Motorfiets apparaat

Motormechanica: goed kettingonderhoud

Om zoveel mogelijk kilometers veilig te kunnen rijden, moet de secundaire aandrijfketting regelmatig worden gesmeerd en nagespannen. Smering is eenvoudig, het aanbrengen van de juiste spanning is eenvoudig zolang u zich aan een paar regels houdt.

Schoon, olie

Als de ketting verzadigd is met vuil en schurend stof (zoals zand), reinig deze dan voordat u gaat smeren. Er zijn zeer praktische producten met een klein kwastje. Dit werkt met terpentine, maar gebruik geen oplosmiddelen, omdat sommige de O-ringen van de ketting kunnen beschadigen. Aan de buitenkant van de ketting krijgen de rollen die in de tandwieltanden grijpen niet het smeermiddel dat door de O-ringen wordt vastgehouden. Rollen zonder smering = verhoogde wrijving = zeer snelle ketting- en tandwielslijtage + weinig vermogensverlies. De regen spoelt de keten van verstopt vet weg, maar verdrijft het tegelijkertijd. Smeer het gewoon in als het stopt met regenen. De meest praktische, snelste en minst vuile manier om te smeren is door een speciaal smeermiddel op de ketting aan te brengen (foto B). Het smeermiddel kan met een kwast in een tube of blik worden aangebracht, wat gebruikelijk is in werkplaatsen. Je kunt de ketting ook smeren met olie, Honda raadt dit aan in je gebruikershandleidingen. Gebruik een dikke SAE 80 of 90 olie.

Controleer de spanning

De slag van de ketting is de afstand die wordt bepaald door deze zo ver mogelijk omhoog te trekken en vervolgens zo ver mogelijk te laten zakken. Het moet ongeveer 3 cm zijn, als de lengte meer dan 5 cm is, moet deze worden vastgedraaid. Deze bediening gebeurt op de middenbok of zijstandaard als uw fiets een klassieke achtervering heeft. Maar als uw fiets een trailfiets is, resulteert een doorhangende achtervering vaak in kettingspanning. Controleer de kettingspanning terwijl u op de motorfiets zit of wanneer er iemand op zit. De motorfiets staat op een standaard, doorzakken van de vering is onmogelijk. Als u niet zeker weet of de ketting strak staat door de speling van de ophanging, controleer dit dan minstens één keer.

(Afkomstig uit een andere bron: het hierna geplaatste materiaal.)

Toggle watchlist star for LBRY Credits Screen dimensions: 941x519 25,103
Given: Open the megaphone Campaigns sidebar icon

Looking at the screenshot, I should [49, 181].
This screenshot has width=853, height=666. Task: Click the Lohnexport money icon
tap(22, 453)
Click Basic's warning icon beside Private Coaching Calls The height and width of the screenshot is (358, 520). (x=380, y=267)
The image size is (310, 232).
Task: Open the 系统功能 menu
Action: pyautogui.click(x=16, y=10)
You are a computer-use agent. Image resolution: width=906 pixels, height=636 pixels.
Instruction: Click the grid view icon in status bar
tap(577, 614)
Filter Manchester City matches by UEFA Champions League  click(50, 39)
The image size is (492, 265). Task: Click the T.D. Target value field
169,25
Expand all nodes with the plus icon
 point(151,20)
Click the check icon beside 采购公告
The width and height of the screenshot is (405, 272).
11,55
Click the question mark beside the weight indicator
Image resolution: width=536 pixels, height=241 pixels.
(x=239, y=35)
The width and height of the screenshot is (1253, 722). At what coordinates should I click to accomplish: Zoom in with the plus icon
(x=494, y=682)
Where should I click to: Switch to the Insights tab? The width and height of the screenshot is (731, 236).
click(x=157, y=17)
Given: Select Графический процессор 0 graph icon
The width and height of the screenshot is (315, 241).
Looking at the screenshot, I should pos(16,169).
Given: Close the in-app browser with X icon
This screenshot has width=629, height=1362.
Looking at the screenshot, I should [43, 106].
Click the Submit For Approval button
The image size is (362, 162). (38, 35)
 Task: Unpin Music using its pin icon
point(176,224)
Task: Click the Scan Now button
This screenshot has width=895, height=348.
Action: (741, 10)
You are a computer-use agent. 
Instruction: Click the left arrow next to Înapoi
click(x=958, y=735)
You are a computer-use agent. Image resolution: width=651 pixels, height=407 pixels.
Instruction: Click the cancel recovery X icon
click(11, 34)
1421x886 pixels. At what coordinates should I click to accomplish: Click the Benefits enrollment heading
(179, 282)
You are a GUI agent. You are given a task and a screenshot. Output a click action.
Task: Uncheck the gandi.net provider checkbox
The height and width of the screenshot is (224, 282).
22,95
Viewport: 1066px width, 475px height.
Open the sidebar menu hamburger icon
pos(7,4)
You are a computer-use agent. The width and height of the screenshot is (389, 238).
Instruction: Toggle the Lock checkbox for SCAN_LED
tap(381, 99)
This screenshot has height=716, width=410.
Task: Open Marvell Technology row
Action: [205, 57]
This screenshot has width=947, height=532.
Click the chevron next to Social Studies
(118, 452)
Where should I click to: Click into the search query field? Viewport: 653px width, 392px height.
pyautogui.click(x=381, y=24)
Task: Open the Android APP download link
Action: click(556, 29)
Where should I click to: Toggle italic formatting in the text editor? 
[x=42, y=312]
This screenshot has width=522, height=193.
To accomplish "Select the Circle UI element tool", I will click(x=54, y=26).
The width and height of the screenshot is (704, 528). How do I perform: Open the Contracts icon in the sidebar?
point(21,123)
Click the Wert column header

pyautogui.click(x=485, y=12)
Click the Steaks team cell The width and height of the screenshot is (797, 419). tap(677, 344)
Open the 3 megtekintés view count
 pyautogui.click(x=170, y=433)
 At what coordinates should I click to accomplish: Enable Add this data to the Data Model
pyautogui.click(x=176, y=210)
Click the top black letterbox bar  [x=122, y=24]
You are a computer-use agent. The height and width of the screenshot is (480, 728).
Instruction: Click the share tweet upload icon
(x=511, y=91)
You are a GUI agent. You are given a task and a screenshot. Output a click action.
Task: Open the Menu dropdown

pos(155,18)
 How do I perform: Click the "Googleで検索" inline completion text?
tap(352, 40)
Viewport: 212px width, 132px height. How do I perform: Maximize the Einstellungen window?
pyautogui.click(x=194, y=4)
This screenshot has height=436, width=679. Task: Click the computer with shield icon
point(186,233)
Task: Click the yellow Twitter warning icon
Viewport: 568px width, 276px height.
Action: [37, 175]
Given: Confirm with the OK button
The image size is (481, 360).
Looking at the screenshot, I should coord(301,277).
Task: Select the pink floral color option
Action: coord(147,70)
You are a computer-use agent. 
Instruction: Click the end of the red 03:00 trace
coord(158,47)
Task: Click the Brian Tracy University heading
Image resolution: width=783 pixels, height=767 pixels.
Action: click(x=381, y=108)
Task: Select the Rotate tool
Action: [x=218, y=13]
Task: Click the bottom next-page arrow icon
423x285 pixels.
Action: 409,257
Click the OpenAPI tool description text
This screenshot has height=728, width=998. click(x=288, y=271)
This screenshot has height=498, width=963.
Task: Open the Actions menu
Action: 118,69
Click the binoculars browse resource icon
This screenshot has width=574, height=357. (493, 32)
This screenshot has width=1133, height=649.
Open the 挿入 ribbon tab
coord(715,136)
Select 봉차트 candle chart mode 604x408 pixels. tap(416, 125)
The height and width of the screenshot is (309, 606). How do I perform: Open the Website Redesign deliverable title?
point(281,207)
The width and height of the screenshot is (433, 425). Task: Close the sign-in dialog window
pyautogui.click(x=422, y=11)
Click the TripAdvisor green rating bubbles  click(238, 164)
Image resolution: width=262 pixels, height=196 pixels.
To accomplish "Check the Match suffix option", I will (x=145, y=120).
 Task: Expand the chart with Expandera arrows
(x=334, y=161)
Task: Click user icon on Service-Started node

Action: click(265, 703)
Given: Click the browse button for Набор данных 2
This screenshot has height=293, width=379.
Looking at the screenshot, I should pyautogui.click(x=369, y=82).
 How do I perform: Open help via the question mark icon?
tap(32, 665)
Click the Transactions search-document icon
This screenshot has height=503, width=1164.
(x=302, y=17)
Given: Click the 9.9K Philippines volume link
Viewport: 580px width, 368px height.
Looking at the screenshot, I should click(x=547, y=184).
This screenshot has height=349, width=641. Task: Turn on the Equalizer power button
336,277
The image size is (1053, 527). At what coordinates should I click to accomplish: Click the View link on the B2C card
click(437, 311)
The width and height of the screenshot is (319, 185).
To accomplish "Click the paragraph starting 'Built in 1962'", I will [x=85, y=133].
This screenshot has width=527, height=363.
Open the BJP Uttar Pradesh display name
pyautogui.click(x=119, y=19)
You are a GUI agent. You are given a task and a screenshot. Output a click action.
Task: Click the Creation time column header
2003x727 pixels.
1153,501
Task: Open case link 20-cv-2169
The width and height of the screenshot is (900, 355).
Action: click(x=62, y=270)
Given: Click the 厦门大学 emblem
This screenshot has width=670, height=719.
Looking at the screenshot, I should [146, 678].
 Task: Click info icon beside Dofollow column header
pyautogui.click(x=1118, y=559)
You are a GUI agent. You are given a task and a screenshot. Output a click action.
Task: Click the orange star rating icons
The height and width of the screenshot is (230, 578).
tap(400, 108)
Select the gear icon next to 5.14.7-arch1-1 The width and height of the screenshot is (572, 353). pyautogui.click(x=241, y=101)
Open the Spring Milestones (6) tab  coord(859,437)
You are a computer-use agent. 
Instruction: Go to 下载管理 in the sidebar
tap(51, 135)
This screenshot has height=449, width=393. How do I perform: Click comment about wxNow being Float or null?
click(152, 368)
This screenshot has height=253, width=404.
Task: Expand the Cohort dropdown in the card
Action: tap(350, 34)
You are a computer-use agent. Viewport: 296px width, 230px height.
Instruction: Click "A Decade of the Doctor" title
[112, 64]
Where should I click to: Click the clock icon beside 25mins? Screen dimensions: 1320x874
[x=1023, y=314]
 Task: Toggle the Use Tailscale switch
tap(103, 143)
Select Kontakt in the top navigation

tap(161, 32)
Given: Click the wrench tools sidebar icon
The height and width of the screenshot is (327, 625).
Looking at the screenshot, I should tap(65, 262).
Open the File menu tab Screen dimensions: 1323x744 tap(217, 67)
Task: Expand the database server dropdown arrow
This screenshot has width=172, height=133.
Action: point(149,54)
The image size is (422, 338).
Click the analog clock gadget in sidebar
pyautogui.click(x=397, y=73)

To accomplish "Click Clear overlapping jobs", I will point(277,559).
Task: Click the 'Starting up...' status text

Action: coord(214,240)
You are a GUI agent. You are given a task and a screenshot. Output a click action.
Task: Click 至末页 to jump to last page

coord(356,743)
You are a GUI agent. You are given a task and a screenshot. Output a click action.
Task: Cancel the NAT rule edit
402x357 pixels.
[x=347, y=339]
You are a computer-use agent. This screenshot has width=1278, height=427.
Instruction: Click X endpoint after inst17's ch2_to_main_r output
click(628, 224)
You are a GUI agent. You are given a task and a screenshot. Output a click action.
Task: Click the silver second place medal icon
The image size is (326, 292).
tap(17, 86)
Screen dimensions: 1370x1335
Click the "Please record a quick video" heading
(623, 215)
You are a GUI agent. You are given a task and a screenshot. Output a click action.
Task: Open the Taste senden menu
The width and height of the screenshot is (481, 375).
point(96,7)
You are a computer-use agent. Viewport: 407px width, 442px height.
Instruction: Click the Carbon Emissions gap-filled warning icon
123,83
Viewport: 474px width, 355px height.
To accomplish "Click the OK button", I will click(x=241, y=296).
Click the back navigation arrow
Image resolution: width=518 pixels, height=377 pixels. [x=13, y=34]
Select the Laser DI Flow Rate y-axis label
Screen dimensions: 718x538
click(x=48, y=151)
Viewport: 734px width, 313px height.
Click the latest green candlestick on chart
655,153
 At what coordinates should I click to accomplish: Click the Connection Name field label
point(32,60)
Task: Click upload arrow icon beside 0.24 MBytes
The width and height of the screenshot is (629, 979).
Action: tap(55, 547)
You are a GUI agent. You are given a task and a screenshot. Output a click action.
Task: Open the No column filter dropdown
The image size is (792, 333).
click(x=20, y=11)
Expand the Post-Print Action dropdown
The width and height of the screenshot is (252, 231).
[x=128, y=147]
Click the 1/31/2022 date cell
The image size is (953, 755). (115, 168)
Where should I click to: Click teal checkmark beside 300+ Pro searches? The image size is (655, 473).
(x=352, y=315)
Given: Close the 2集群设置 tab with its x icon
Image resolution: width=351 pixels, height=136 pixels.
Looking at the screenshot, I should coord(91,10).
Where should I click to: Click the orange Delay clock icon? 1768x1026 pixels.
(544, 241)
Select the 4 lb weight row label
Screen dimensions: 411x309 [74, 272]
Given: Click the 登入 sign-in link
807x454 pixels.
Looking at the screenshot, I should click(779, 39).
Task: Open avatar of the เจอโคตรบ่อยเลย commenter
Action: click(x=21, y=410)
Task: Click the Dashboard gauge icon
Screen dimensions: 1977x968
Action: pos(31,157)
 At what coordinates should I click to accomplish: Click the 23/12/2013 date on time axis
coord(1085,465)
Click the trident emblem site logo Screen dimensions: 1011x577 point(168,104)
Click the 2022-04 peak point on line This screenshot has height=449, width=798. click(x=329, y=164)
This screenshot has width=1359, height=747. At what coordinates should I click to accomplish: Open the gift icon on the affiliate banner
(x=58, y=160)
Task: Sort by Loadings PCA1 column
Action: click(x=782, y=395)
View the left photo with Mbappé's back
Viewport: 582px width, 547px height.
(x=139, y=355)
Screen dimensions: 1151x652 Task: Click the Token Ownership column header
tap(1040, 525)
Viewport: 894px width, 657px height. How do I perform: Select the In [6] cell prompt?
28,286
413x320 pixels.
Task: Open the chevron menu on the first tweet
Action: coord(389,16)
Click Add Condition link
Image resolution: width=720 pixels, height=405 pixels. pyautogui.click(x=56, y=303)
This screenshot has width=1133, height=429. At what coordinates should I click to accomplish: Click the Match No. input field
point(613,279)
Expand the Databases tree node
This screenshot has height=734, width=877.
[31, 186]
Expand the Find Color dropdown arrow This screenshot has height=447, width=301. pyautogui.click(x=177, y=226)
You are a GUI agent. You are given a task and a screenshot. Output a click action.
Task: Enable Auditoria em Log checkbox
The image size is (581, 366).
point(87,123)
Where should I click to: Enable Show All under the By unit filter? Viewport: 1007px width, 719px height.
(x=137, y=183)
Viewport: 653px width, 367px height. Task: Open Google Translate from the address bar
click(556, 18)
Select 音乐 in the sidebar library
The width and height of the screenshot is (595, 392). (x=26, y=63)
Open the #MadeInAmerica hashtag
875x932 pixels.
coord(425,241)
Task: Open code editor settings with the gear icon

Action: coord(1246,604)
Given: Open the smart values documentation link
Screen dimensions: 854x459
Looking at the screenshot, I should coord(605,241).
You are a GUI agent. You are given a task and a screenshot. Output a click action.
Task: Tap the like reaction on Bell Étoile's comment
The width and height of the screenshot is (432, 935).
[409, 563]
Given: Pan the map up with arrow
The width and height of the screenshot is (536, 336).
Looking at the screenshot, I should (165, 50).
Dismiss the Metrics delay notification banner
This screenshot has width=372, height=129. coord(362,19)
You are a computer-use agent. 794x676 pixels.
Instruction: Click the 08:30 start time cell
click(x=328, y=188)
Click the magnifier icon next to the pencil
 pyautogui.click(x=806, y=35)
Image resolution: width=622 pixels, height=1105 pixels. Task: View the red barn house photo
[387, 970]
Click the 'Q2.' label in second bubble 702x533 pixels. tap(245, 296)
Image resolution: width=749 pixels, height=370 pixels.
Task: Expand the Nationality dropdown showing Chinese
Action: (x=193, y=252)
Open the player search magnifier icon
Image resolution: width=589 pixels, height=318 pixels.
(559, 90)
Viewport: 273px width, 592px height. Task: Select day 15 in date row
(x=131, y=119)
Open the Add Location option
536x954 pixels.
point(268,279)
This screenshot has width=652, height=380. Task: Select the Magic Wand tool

Anderzijds is de slijtage niet altijd gelijkmatig verdeeld: de rek kan op sommige plaatsen groter zijn dan op andere. Laat het achterwiel draaien en je zult merken dat de ketting op sommige plaatsen goed aanvoelt en op andere te los. Het is buiten gebruik". Neem het punt waarop de ketting het strakst staat als referentiepunt om deze spanning aan te passen. Anders kan het te strak zitten... en breken!

Verander de spanning:

Dit houdt in dat het achterwiel naar achteren wordt bewogen om de ketting strakker te maken. Maak de as van dit wiel los. Controleer de positiemarkeringen van deze as op de achterbrug en breng vervolgens heel geleidelijk elk van de spansystemen aan elke kant van het wiel aan. Als u bijvoorbeeld afstelt met een schroef / moer, tel dan een halve slag bij een halve slag en doe hetzelfde aan elke kant terwijl u de kettingspanning controleert. Het wiel beweegt dus naar achteren terwijl het in lijn blijft met het frame van de motorfiets. Draai na het afstellen de wielas zeer strak vast. Voorbeeld voor CB 500: 9 μg met momentsleutel. Het ontbreken van een middenpaal is onhandig voor zowel het smeren van de ketting als het controleren van de spanning. Verplaats de motorfiets alleen in kleine stapjes om elk zichtbaar onderdeel van de ketting te smeren en de spanning te controleren. Laat iemand de motorfiets duwen tijdens het rijden, of pak een krik en plaats deze stevig rechtsachter op de motorfiets, onder het frame, de achterbrug of uitlaatpijp, en til het achterwiel iets van de grond. U kunt het wiel met de hand vrij draaien.